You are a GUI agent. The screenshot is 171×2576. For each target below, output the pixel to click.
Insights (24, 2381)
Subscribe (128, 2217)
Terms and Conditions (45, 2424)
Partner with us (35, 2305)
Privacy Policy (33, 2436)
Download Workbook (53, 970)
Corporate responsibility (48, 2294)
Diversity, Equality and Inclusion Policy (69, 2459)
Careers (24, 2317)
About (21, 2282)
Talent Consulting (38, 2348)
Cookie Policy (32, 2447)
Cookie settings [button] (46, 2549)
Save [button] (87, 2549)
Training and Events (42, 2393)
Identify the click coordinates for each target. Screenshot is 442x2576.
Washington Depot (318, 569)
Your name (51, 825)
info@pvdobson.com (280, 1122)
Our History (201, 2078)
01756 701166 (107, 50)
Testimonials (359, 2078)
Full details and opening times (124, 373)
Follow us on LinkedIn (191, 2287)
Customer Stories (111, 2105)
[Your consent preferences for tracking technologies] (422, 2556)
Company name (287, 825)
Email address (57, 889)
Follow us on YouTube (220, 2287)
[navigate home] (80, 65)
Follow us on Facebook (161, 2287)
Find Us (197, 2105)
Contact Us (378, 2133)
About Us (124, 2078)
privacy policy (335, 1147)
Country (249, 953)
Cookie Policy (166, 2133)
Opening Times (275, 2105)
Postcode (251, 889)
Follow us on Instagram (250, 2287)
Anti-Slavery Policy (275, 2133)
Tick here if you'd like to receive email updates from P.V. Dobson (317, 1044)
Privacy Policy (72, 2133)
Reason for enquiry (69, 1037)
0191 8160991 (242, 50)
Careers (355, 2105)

| Your task |
Every line above should be retyped exactly as given.

| Answer for the task |
You are a GUI agent. The screenshot is 171×2576. For each target below, output the pixel to click.
Insights (24, 2381)
Subscribe (128, 2217)
Terms and Conditions (45, 2424)
Partner with us (35, 2305)
Privacy Policy (33, 2436)
Download Workbook (53, 970)
Corporate responsibility (48, 2294)
Diversity, Equality and Inclusion Policy (69, 2459)
Careers (24, 2317)
About (21, 2282)
Talent Consulting (38, 2348)
Cookie Policy (32, 2447)
Cookie settings [button] (46, 2549)
Save [button] (87, 2549)
Training and Events (42, 2393)
Identify the click coordinates for each target. Screenshot is 442x2576.
Washington Depot (318, 569)
Your name (51, 825)
info@pvdobson.com (280, 1122)
Our History (201, 2078)
01756 701166 (107, 50)
Testimonials (359, 2078)
Full details and opening times (124, 373)
Follow us on LinkedIn (191, 2287)
Customer Stories (111, 2105)
[Your consent preferences for tracking technologies] (422, 2556)
Company name (287, 825)
Email address (57, 889)
Follow us on YouTube (220, 2287)
[navigate home] (80, 65)
Follow us on Facebook (161, 2287)
Find Us (197, 2105)
Contact Us (378, 2133)
About Us (124, 2078)
privacy policy (335, 1147)
Country (249, 953)
Cookie Policy (166, 2133)
Opening Times (275, 2105)
Postcode (251, 889)
Follow us on Instagram (250, 2287)
Anti-Slavery Policy (275, 2133)
Tick here if you'd like to receive email updates from P.V. Dobson (317, 1044)
Privacy Policy (72, 2133)
Reason for enquiry (69, 1037)
0191 8160991 (242, 50)
Careers (355, 2105)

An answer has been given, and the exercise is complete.